Yeh, I understand hopefully the snow and lower temps will allow them to create snow and open up more terrain. I just couldn't believe only 8% was open. I live on the east coast and Vermont mountains seem to be pretty good right now.


----------



## Skinny Bam (Sep 7, 2012)

Obviously you havent noticed the huge drought they have been having....but your actually lucky, they should be decent by the time you get there.


----------



## Cr0_Reps_Smit (Jun 27, 2009)

another big thing is the fact that every bit of blown snow is going straight to the dew tour park, with only like 2 or 3 days till practice is suppose to start they are kinda in crunch time right now.


----------



## Argo (Feb 25, 2010)

In the last 2 years I have learned one thing about the mountains. Meteorologists don't know shit about what's going to happen, even 3 hours from now. I Wake up every morning and go ride a few laps, if it's snowing(which hasn't really happened yet) I will stay out all day. Yesterday was really the first day that happened. I really fucking hope they are right on this storm, even though I work all weekend..... 

Whatever you do, don't go off into the trees unless you know where your going or we get 3' of snow before you get here.


----------



## jetablack4 (Dec 6, 2012)

Cr0_Reps_Smit said:


> another big thing is the fact that every bit of blown snow is going straight to the dew tour park, with only like 2 or 3 days till practice is suppose to start they are kinda in crunch time right now.


Yeh I figured that much, I don't know why they would have an event so early in the season. You think they would have better planning than that. 

Really hope that they get hit by a storm this weekend and sets me up for next week, that would be awesome.


----------



## Cr0_Reps_Smit (Jun 27, 2009)

you cant plan the weather.


----------



## BurtonAvenger (Aug 14, 2007)

Sitting on my couch on peak 8 right now I can't see the condo's below me and the snow is coming down. You'll be fine.


----------



## gauntlet09 (Feb 15, 2011)

Yeah, I wish I had brought the rock board...got a couple gnarly core shots last Monday. Of course the snow starts falling right as I'm getting ready to leave.

Hey BA, what are you doing tonight?
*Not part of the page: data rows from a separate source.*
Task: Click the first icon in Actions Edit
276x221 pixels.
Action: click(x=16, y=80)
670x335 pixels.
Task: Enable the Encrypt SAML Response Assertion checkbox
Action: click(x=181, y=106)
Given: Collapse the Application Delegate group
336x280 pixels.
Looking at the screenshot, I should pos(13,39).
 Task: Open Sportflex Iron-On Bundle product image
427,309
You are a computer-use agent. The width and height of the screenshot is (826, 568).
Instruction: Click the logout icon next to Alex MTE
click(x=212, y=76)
It's my last night staying at the Grand Timber Lodge before heading home...maybe I can make this trip a little more worthwile by meeting the man, the myth...


----------



## BurtonAvenger (Aug 14, 2007)

Usual Friday night avoiding people that want to meet me.


----------



## gauntlet09 (Feb 15, 2011)

Damn, I've been trying to track you down all week. You're like a fucking squatch or something.


----------



## BurtonAvenger (Aug 14, 2007)

Well that's borderline creepy.


----------



## Skinny Bam (Sep 7, 2012)

:laugh::laugh::laugh: And here I thought guys only stalked women....


----------



## Zombaco (Dec 14, 2011)




----------



## Efilnikufesin (Oct 8, 2011)

BurtonAvenger said:


> Well that's borderline creepy.


Seriously, if you are going to get creepy, might as well go full creepy, much more reassuring.


----------



## Zcev5454 (Dec 2, 2012)

Last year by the week after Christmas, it was only 18% open, plus the 30 min base lift lines.


----------



## EasyA (Dec 17, 2012)

jetablack4 said:


> I normally do these trips in March, however, working for an accounting firm now with a Jan - April busy season, this is my only option.
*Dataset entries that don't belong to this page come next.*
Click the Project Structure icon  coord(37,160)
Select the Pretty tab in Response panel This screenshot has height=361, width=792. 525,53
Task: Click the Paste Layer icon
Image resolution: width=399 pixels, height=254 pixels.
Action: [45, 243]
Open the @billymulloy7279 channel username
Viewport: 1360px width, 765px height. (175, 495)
I hear ya on that. Me and some coworkers are already trying to plan a trip for next year - I'm not sure if that's going to work out even in December. Luckily some are tax and some are audit.

Anyways, another one of my Coworkers got back from Breck on Sunday night and he had no complains whatsoever. Granted we're in Texas and he's no pro, but he seemed to have a blast even with less than 25% being open. And it looks like this week will be working in your favor.

Cheers


----------